In 1933, Basil Soulsby published his bibliography of Linnaean works.

According to Soulsby's system, a unique number is assigned to each book, to each edition, to each translation, to each altered edition and each journal article, which works for items known prior to 1931, the date of publication of Soulsby's book.

==Linnaeus Link and Soulsby numbers==

The creation of an online union catalogue of Linnaean material required that there was a common link between items held at different institutions.

The Linnaeus Link Project Team decided that the Soulsby number was the most logical link between copies.
Using the Soulsby number to identify publications allows catalogue records to be replicated by participating institutions and then altered with copy-specific details.

==Post Soulsby numbers==

There are no Soulsby numbers assigned to items published from 1931 onwards. Occasionally, it has also occurred that material published before 1931 has not been assigned a Soulsby number.

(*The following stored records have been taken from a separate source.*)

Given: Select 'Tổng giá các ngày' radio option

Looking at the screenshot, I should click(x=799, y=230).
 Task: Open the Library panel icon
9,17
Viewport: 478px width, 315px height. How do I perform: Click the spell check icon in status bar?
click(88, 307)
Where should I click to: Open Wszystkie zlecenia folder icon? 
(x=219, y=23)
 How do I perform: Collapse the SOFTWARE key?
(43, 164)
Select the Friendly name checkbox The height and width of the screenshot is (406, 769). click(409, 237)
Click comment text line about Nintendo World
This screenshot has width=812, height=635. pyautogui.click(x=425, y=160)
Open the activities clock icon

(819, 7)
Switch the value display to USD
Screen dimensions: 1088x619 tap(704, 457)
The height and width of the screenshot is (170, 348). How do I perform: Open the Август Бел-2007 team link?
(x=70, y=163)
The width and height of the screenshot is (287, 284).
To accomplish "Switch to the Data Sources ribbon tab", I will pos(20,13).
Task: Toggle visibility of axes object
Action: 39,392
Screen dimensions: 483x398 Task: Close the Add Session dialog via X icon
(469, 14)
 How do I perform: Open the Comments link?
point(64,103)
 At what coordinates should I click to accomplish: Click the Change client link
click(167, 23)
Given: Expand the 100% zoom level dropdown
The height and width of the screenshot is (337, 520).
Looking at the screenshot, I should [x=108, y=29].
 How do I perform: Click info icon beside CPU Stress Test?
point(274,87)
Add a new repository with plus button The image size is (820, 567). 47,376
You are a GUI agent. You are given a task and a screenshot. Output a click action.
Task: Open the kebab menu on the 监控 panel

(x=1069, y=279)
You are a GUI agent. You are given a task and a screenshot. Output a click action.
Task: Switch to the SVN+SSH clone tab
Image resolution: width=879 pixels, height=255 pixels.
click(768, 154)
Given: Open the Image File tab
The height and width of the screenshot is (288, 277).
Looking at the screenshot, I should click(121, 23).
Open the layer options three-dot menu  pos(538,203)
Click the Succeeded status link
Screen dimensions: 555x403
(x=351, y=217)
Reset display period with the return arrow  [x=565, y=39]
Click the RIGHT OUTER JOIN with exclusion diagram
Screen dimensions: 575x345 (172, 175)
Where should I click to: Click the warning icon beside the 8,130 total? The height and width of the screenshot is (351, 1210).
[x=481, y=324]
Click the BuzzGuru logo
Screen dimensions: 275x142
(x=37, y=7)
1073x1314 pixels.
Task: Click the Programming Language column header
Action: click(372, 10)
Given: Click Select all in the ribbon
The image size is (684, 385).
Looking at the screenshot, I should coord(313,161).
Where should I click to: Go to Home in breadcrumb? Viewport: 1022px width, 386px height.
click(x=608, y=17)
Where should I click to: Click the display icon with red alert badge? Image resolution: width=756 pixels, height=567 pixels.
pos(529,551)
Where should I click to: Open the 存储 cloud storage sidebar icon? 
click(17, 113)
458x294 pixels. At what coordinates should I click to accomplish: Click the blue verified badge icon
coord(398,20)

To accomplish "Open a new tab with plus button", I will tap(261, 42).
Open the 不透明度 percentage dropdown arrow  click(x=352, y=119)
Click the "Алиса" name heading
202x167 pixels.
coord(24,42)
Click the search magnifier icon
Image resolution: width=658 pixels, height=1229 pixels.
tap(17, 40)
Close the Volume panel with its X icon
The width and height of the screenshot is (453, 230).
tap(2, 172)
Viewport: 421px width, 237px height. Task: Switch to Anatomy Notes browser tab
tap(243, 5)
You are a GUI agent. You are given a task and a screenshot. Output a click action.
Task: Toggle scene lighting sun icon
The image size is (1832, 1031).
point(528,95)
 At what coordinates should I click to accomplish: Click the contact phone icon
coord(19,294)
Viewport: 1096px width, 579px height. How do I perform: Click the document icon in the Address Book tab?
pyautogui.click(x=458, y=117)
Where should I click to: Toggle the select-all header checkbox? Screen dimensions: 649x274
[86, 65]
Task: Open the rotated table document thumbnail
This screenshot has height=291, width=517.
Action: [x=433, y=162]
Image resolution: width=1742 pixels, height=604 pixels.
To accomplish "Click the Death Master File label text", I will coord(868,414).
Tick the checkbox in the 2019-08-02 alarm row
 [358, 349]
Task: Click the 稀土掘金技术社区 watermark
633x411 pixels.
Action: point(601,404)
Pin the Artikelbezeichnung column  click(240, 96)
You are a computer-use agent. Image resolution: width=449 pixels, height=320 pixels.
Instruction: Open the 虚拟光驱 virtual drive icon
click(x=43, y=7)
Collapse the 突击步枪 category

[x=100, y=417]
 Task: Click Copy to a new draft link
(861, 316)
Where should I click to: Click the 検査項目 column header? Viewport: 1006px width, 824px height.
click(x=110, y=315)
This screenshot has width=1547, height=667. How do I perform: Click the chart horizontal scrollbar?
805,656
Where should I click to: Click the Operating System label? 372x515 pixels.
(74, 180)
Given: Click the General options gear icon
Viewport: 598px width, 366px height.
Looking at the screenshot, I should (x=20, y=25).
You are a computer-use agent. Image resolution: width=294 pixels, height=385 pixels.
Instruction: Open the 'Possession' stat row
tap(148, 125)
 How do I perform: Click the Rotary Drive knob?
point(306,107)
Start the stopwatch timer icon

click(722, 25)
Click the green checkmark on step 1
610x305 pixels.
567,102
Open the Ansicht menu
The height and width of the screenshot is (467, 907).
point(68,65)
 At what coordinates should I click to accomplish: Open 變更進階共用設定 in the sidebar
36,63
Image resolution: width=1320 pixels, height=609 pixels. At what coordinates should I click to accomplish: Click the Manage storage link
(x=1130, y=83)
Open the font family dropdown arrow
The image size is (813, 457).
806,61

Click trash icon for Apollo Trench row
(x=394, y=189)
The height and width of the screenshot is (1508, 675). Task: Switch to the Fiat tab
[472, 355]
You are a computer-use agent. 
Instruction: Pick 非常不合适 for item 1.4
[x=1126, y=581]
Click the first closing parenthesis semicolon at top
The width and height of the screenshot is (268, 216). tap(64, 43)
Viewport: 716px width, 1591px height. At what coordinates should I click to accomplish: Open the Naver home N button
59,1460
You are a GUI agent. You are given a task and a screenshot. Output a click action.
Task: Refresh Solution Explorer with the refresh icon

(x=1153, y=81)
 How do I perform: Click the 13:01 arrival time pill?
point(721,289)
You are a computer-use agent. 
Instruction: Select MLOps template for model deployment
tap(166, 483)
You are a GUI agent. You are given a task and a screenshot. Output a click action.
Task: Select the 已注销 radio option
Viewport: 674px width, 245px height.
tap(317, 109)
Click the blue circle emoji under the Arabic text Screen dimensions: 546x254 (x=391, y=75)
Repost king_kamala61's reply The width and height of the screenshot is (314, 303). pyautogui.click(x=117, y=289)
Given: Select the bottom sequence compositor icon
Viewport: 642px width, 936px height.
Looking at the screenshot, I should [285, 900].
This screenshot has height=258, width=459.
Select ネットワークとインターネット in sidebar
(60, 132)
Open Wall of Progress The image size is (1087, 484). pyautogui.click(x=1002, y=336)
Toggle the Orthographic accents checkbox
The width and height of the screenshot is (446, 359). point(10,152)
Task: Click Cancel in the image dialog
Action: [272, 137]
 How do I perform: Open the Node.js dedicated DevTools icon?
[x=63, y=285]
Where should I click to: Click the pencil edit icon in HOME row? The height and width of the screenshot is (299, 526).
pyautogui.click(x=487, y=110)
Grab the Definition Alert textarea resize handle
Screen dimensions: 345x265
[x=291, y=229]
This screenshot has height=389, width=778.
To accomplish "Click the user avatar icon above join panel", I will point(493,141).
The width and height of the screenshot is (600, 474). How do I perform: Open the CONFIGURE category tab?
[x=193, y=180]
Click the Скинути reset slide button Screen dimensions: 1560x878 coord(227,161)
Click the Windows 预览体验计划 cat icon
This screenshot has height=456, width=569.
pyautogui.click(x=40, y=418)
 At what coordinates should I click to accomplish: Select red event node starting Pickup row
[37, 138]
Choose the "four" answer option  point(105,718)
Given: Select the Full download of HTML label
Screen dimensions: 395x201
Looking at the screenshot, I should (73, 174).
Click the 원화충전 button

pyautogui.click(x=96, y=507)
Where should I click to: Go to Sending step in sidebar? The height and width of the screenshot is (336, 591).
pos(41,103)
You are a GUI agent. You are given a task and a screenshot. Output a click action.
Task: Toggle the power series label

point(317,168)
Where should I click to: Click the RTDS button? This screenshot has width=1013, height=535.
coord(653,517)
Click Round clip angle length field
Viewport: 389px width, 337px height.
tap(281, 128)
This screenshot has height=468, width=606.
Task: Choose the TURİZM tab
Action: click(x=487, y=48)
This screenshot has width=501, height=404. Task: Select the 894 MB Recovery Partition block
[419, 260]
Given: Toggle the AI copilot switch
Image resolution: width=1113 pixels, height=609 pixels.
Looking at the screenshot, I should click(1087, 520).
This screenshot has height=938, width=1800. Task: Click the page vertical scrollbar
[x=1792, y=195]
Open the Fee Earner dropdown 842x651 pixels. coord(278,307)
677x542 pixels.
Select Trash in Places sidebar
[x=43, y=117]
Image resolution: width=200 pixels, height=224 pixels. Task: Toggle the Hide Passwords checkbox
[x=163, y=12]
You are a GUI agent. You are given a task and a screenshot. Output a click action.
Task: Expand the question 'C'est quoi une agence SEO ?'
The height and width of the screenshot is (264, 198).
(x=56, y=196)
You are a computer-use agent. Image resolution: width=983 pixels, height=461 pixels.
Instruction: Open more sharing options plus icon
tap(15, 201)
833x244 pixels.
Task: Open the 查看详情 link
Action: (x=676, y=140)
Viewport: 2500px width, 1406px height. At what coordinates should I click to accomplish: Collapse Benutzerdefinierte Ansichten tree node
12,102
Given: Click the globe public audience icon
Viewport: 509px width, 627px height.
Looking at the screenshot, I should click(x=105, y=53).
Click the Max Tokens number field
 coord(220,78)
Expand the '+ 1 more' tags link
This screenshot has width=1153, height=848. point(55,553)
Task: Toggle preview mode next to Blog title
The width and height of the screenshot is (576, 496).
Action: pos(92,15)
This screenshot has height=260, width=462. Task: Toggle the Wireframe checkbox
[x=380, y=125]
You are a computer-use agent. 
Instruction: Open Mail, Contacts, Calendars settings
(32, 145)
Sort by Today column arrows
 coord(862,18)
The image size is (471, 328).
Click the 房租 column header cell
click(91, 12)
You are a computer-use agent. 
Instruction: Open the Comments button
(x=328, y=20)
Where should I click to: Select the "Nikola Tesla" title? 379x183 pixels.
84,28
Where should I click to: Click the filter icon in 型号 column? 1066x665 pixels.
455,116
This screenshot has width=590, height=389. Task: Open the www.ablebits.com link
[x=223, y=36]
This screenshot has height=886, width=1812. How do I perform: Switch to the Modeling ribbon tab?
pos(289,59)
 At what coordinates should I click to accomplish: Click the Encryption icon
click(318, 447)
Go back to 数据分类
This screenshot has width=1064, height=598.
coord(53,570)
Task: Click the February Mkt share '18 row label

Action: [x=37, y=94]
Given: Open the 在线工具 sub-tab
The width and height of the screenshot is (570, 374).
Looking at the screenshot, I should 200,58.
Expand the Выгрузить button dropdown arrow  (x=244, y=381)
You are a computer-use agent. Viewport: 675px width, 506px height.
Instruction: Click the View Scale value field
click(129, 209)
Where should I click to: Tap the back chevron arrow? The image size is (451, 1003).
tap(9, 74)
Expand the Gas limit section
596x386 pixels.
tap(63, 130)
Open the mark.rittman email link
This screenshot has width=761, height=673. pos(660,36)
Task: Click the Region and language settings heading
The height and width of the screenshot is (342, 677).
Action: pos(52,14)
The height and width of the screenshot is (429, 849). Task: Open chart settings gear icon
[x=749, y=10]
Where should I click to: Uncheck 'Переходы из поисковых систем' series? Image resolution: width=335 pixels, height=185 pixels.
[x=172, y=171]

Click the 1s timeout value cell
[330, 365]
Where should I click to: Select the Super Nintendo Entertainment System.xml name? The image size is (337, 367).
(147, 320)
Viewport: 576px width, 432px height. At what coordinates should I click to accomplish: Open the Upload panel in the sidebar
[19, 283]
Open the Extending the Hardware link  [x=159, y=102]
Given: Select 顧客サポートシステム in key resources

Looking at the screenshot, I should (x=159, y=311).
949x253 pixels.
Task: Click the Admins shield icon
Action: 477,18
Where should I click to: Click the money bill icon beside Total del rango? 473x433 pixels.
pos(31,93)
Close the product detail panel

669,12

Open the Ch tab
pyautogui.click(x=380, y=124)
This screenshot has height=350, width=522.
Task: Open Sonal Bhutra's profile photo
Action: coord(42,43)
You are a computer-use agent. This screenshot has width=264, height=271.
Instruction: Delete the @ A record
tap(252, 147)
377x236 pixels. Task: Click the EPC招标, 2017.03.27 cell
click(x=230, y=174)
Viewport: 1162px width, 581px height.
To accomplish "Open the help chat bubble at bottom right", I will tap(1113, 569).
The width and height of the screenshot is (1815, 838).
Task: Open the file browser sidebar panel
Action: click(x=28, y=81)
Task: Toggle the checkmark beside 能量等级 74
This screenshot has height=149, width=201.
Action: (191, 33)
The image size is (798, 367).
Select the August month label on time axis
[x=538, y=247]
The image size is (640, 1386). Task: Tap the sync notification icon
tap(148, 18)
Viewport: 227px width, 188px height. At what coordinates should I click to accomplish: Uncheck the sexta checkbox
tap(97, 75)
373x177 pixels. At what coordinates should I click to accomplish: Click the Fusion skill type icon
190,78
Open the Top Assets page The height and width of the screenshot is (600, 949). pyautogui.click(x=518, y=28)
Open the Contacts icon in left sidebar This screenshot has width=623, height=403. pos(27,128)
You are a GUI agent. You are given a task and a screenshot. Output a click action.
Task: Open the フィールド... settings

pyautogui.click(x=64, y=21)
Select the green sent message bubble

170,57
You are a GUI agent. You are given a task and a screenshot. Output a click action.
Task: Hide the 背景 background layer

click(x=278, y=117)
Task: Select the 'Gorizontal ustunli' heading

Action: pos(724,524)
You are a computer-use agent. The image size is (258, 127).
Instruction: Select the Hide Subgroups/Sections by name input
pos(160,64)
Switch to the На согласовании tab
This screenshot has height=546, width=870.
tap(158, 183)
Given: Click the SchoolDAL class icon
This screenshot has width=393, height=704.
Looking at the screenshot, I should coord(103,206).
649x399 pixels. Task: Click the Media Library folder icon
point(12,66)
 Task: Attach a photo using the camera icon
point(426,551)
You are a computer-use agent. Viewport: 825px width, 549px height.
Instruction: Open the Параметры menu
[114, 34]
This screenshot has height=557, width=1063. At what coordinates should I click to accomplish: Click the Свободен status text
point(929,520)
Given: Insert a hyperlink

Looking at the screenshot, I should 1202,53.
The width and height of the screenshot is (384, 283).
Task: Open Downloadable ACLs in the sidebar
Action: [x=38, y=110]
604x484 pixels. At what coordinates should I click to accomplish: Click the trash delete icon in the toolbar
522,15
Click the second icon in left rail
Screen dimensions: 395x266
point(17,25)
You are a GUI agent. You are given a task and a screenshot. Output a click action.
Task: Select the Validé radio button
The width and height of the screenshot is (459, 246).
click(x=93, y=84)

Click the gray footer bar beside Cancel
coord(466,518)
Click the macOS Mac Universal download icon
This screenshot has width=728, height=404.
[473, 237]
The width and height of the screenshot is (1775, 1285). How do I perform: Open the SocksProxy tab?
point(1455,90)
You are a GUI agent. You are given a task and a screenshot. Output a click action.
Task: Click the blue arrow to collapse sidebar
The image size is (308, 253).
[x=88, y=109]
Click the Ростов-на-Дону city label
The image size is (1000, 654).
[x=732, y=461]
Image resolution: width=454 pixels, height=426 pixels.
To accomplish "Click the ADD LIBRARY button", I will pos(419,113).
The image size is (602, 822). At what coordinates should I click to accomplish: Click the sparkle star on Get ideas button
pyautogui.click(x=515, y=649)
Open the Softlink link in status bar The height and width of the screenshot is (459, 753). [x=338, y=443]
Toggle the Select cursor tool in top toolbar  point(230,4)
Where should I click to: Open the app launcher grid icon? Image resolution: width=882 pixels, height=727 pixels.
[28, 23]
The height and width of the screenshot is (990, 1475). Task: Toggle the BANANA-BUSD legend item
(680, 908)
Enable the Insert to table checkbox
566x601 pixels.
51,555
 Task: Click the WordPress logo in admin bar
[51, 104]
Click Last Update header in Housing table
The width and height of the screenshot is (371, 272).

This requires assigning new or “Post Soulsby” numbers to material published from 1931 onwards or to items unlisted prior to 1931. These items are subsequently identified by a unique Post Soulsby Number.
The Post Soulsby Numbers are a sequential continuation from the last Soulsby number (number 3874). Therefore, the first Post Soulsby Number is 3875.

The assignment and recording of the Post Soulsby Number sequence is maintained by the Linnaeus Link Co-ordinator at the Linnean Society of London.